I understand these are premium wines, but if I’m going to spend the money listed in this article, I’m going to get a bottle of Borolo, or Chablis, and have something that teaches me about a region I’m not so familiar with. Niagara wine is becoming financially inaccessible to people, so why are we all that surprised the sales aren’t where they used to be?
We don’t have surplus of domestic grapes. Rather, we have a surplus in the availability/sales of imported bottled and imported bulk for blended wine. Initially a temporary measure in reaction to the Free Trade agreement of the late ‘80s, the allowance of imports was meant to be a back-fill measure as we converted from a labrusca-hybrid industry to a vinifera (premium) industry. Now nearly 40 years later imports have been allowed to soar and become the mainstay, comprising a lion’s share 90-95% of sales vs. domestic sales which rarely if ever reach over 10%. The domestic industry, instead of being supported for growth and success, has essentially been relegated to back-fill for the imports.

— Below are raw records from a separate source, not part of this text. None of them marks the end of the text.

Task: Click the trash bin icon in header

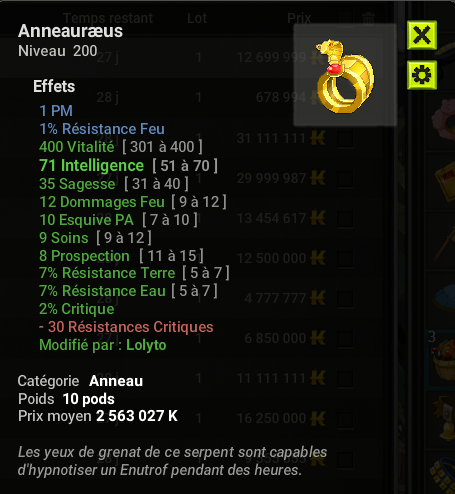Action: 368,18
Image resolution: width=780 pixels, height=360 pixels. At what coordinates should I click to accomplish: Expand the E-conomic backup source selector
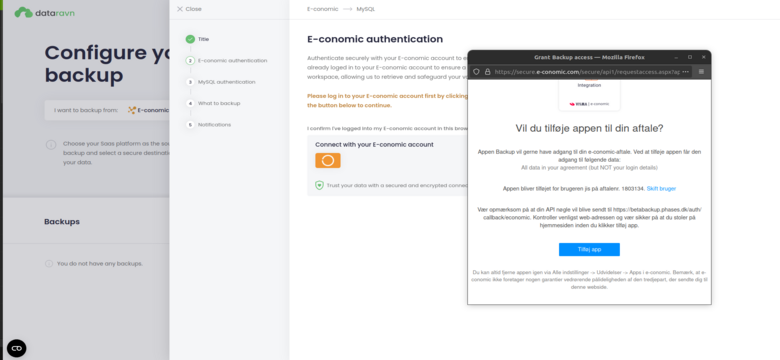(x=148, y=110)
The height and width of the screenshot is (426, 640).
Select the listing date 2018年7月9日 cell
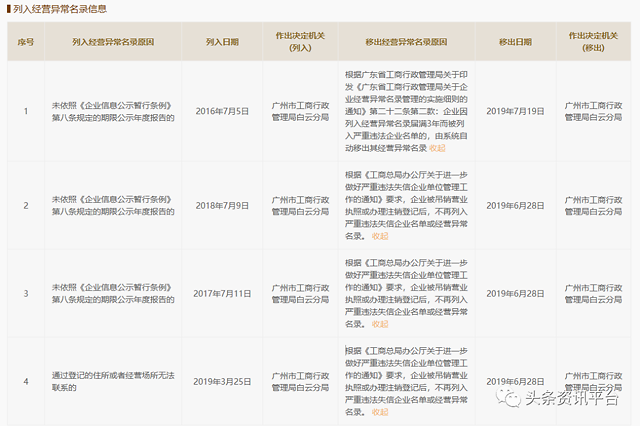click(222, 205)
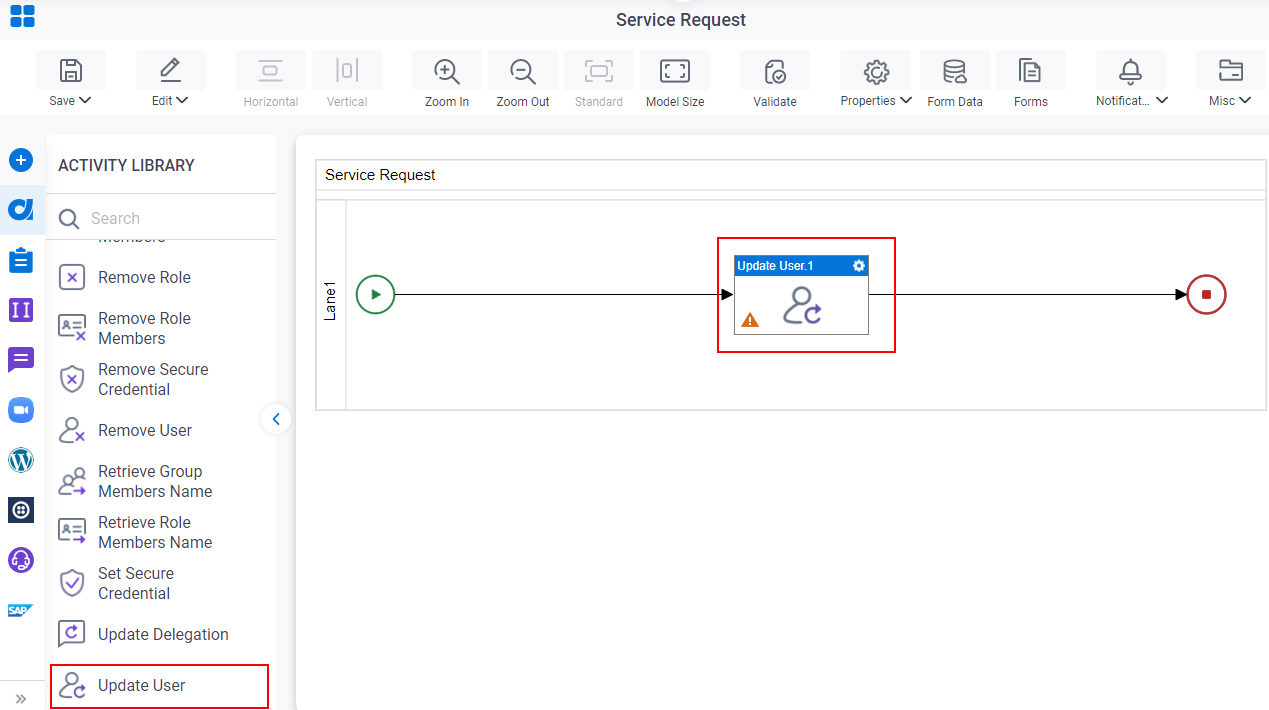Open the WordPress activity category icon

click(21, 460)
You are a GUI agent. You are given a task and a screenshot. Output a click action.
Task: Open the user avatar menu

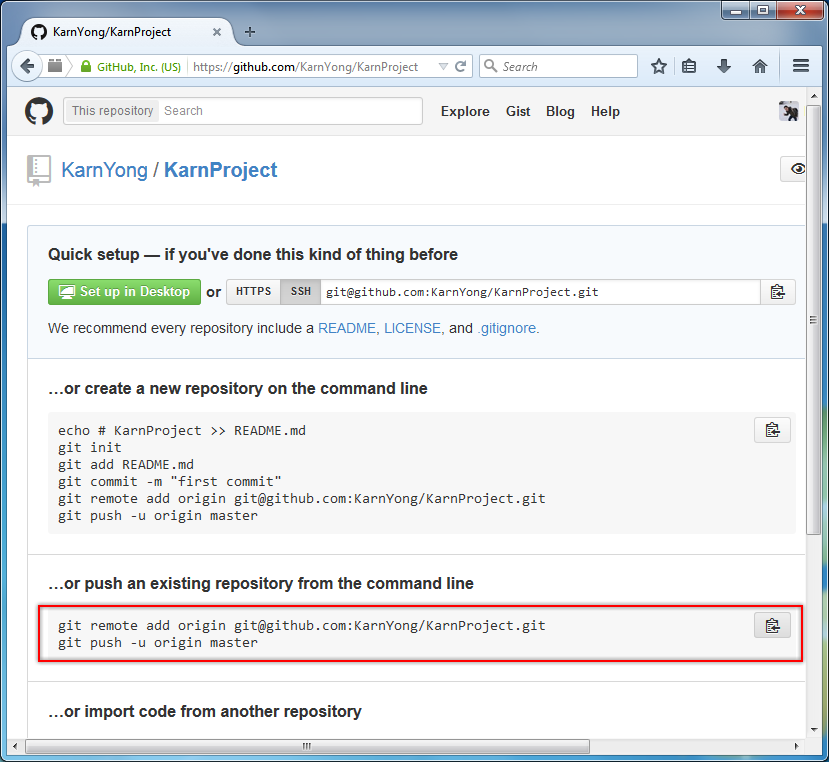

We have long reached premium quality status with our 100% Ontario wines but the illusion is that we don’t make enough to form the foundation of a burgeoning domestic industry. Obviously if we have what is perceived as a “surplus” then there is more than enough supply. The tap on the faucet of imports needs to be turned down sufficiently to give more room for the growth and sustainability of our domestic industry.
And to help address Mr. Shear’s concern about affordability to local consumers, maybe the Ontario & Canadian governments should heavily subsidize our local grape/wine industry just like Italy and France do for theirs.
Like everything there are good years and down years..prep for down years.. pretty simple.
It seems to me that BC had a terrible loss of crop due to frost. It will take years to replace this production. Would it not be prudent to investigate the possibility of selling this surplus to them. They should try to get Doug Fords office involved with the premier of BC.